Part of the problem is that as part of the sector’s perceived need for sustainability, NPOs have been expected to generate their own income. Before the pandemic, the best-performing NPOs in terms of fund-raising would typically self-generate between 40% and 80% of their funds.
“Right now, some can’t generate a cent. In effect, most of their income is gone, with little hope of accessing any relief,” said Paschal. “Perhaps the very thing we’ve been pushing for with NPOs all these years is actually proving to be their downfall.”
With NPOs directly involved in relief efforts with South Africa’s most vulnerable communities, it is vital that they should work with government, big business and broader society to create a framework for liquidity, risk and sustainability that is built around a diversified portfolio of income: a combination of self-generated, philanthropic, CSI, government, individual and foreign funding, says Paschal.

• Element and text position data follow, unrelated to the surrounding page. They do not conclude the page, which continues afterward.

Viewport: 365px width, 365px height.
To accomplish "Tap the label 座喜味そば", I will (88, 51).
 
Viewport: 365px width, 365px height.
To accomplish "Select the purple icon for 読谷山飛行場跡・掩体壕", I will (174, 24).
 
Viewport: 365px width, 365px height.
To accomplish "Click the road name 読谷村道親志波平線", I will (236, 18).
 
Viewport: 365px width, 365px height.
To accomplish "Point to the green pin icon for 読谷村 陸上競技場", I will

NPOs even more critical now
“If NPOs were an integral part of our society before, they’re even more critical now. Before Covid-19, children in disadvantaged areas had NPOs offering after-school facilities, food and a social safety net. NPOs were helping resolve family conflict and develop micro-enterprises; providing healthcare support and skills development; and addressing societal issues and producing outcomes that the government and the private sector could not achieve on their own.
“Who’s going to be there in nine to 12 months’ time to support the unemployed, assist with the increase in homeless people, and help children to cram 18 months’ work into a year? While everybody’s major focus right now is relief, we can’t be shortsighted, or ignore the problem,” says Paschal.